WORK TO BE COMPLETED - Please give back, word for word, only the lines starting at the one containing "Given: Switch to the Viewer tab" and ending at the one containing "Given: Open Activities" within the material below.

RECORDS SHOWN -
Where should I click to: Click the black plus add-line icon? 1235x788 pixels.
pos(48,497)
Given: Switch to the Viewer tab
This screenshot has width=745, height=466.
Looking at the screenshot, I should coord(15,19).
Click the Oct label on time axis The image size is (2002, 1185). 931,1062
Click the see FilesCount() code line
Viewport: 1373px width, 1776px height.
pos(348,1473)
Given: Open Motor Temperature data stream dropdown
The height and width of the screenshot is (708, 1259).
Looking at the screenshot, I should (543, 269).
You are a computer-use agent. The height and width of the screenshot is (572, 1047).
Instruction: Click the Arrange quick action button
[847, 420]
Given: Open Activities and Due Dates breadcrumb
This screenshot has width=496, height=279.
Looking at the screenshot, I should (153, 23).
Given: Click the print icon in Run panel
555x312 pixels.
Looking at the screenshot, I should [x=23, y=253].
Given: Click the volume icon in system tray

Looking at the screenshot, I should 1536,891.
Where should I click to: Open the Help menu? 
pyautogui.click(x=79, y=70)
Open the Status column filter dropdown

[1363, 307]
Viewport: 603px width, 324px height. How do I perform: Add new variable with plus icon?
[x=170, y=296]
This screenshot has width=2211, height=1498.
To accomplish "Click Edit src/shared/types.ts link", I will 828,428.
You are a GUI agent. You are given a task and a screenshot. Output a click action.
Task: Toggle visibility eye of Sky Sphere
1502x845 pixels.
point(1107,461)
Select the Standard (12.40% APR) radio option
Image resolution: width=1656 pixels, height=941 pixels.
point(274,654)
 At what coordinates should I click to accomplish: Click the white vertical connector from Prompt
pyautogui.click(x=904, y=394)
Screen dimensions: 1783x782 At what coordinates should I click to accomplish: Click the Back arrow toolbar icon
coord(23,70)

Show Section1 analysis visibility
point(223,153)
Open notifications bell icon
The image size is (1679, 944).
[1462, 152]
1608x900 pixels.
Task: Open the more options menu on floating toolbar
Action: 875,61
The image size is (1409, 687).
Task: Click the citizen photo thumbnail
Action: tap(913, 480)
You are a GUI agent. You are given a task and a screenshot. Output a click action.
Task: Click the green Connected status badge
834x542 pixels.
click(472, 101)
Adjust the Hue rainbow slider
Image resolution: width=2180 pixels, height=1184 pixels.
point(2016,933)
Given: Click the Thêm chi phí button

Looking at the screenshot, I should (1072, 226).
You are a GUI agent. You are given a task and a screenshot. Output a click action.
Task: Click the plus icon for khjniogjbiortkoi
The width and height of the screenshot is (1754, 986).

ANSWER BELOW -
Given: Switch to the Viewer tab
This screenshot has width=745, height=466.
Looking at the screenshot, I should coord(15,19).
Click the Oct label on time axis The image size is (2002, 1185). 931,1062
Click the see FilesCount() code line
Viewport: 1373px width, 1776px height.
pos(348,1473)
Given: Open Motor Temperature data stream dropdown
The height and width of the screenshot is (708, 1259).
Looking at the screenshot, I should (543, 269).
You are a computer-use agent. The height and width of the screenshot is (572, 1047).
Instruction: Click the Arrange quick action button
[847, 420]
Given: Open Activities and Due Dates breadcrumb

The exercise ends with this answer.